Юноша с головой в облаках из стихотворения Берримена возникал и в других литературных произведениях. Бродский был прозрачным прототипом Глеба Голованова, невинно обвиненного в тунеядстве чудака-поэта, одного из главных героев романа Георгия Березко «Необыкновенные москвичи». Цензоры, судя по всему, не ожидали подвоха от солидного советского прозаика, и роман появился в журнале «Москва» в 1967 году (№ 6 и 7) и в том же году вышел отдельной книгой. В 1981 году в Лондоне вышел роман Феликса Розинера «Некто Финкельмайер», где история главного героя так же прозрачно отражала фабулу дела Бродского. Как и в процитированных выше записках И. М. Меттера («...лицо его выражало порой растерянность оттого, что его никак не могут понять, а он в свою очередь тоже не в силах уразуметь эту странную женщину, ее безмотивную злобность; он не в силах объяснить ей даже самые простые, по его мнению, понятия»), в этих литературных, а также журналистских и устных текстах тиражировался образ поэта не от мира сего.
Герой коллективно сложенного мифа был весьма далек от реального Иосифа Бродского, который к двадцати трем годам уже многое повидал, пережил и продумал [219]. Дело было не в том, что Бродский «не понимал», что с ним происходит, а в том, что он глубоко понимал жестокую абсурдность происходящего, с точки зрения здравого смысла, и в то же время неизбежность своего конфликта с государством, несмотря на то, что он, как и настаивали его защитники, никаких антигосударственных стихов не писал. Государственный строй его страны основывался на идеологии и, таким образом, был ближе к тоталитарной утопии Платона, чем к прагматическому Левиафану Гоббса. Есть широкоизвестный пассаж в Десятой книге «Государства» Платона о том, что поэты как смущающие общественный порядок безумцы должны изгоняться из идеального государства: «[Поэт] пробуждает, питает и укрепляет худшую сторону души и губит ее разумное начало; <...> он внедряет в душу каждого человека в отдельности плохой государственный строй, потакая неразумному началу души...» [220]В 1976 году Бродский напишет «Развивая Платона», стихотворение, где вспоминается, как толпа, «беснуясь вокруг, кричала, / тыча в меня натруженными указательными: „Не наш!“». Среди записей Вигдоровой есть и записи разговоров в зале суда во время перерыва: «Писатели! Вывести бы их всех!.. Интеллигенты! Навязались на нашу шею!.. Я тоже заведу подстрочник и стану стихи переводить!..» [221]

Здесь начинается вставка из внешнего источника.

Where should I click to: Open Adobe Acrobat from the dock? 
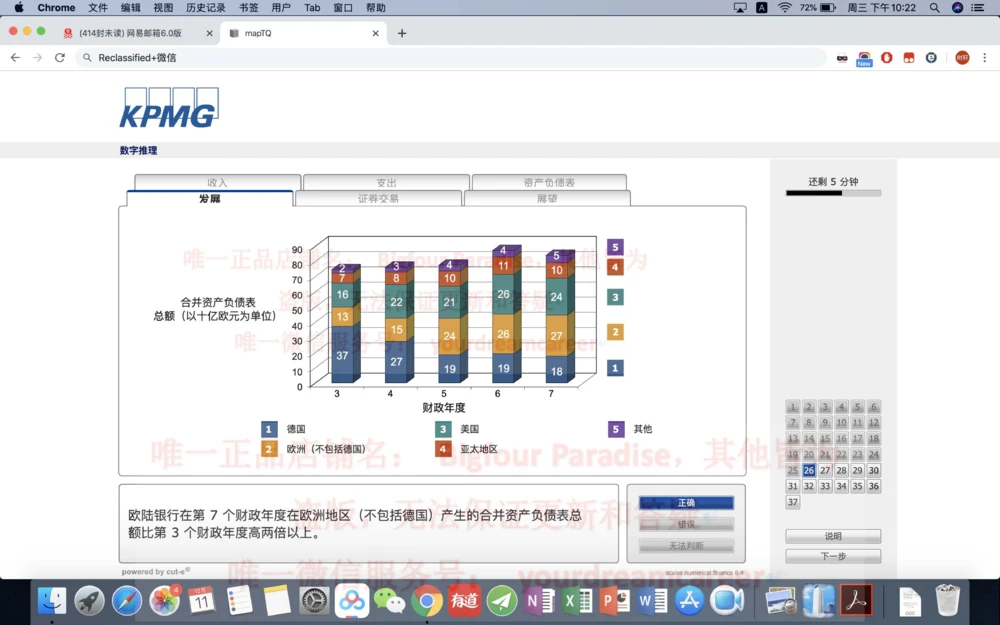pyautogui.click(x=856, y=600)
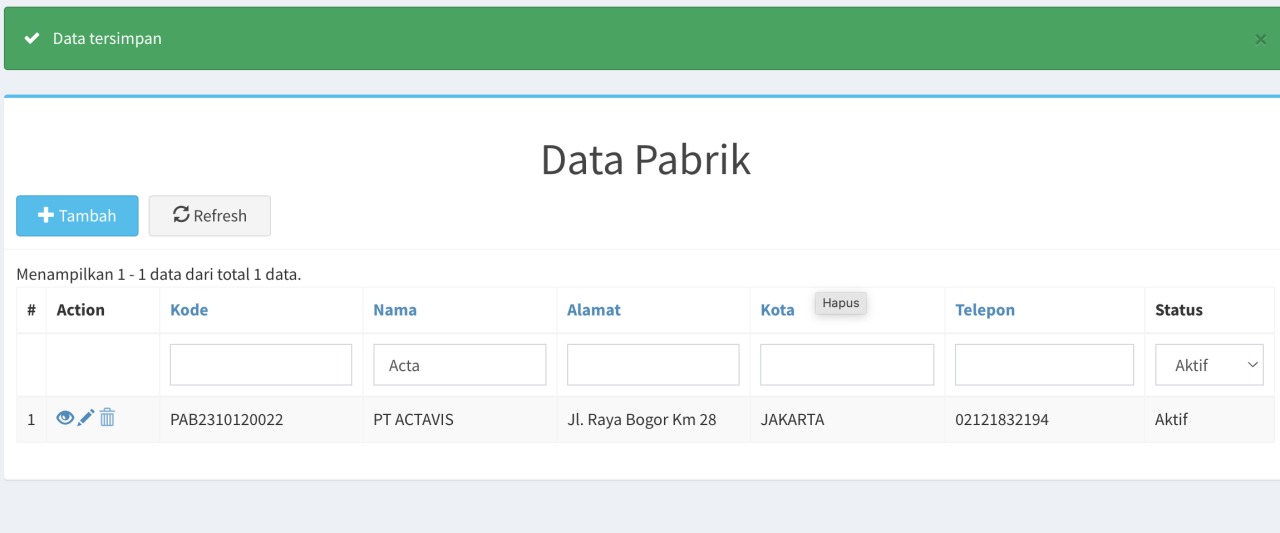The width and height of the screenshot is (1280, 533).
Task: Click the eye view icon for PT ACTAVIS
Action: 65,418
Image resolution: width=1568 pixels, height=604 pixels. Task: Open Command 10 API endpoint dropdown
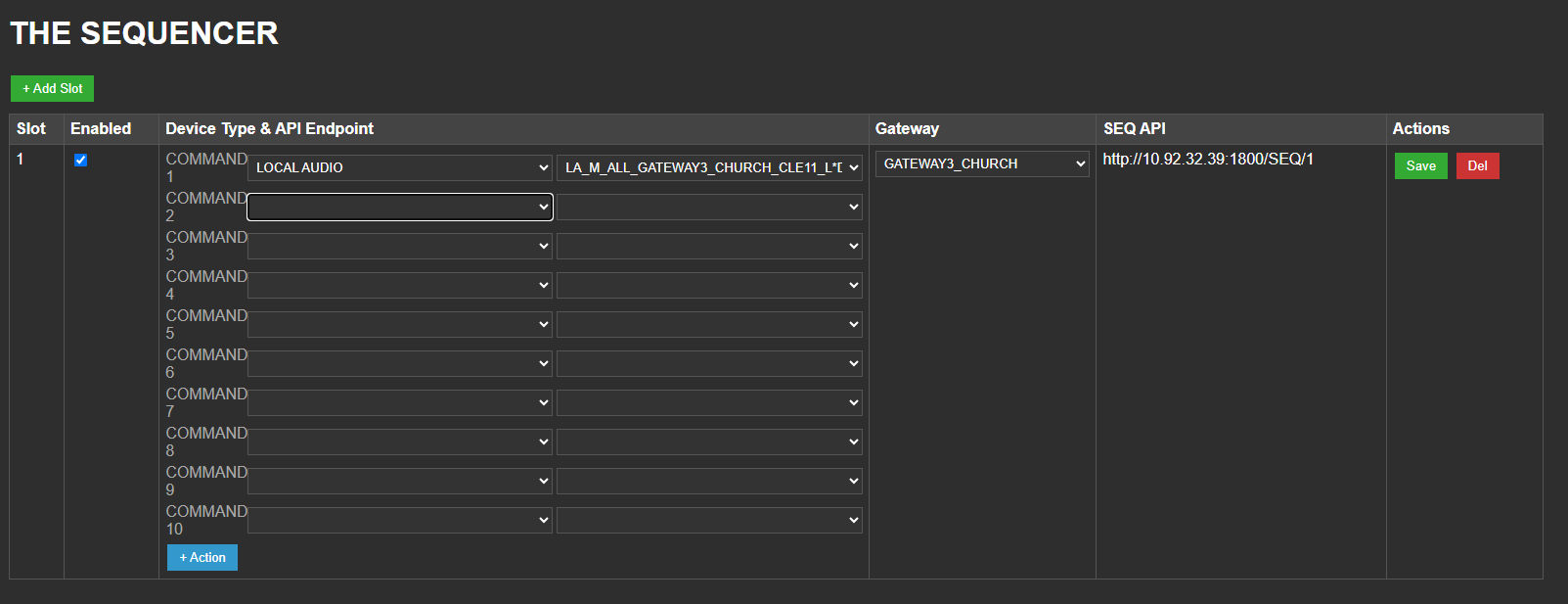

Бродский был глубоко признателен Фриде Вигдоровой за героические усилия по его спасению. Фотография Вигдоровой многие годы висела над его письменным столом, сначала в России, потом в Америке. Через год после процесса Вигдорова умерла от рака. Безвременная смерть замечательной женщины, спасавшей реального Бродского, сделала еще более драматичной легенду об условно-поэтическом Бродском, для которого она как бы пожертвовала жизнью.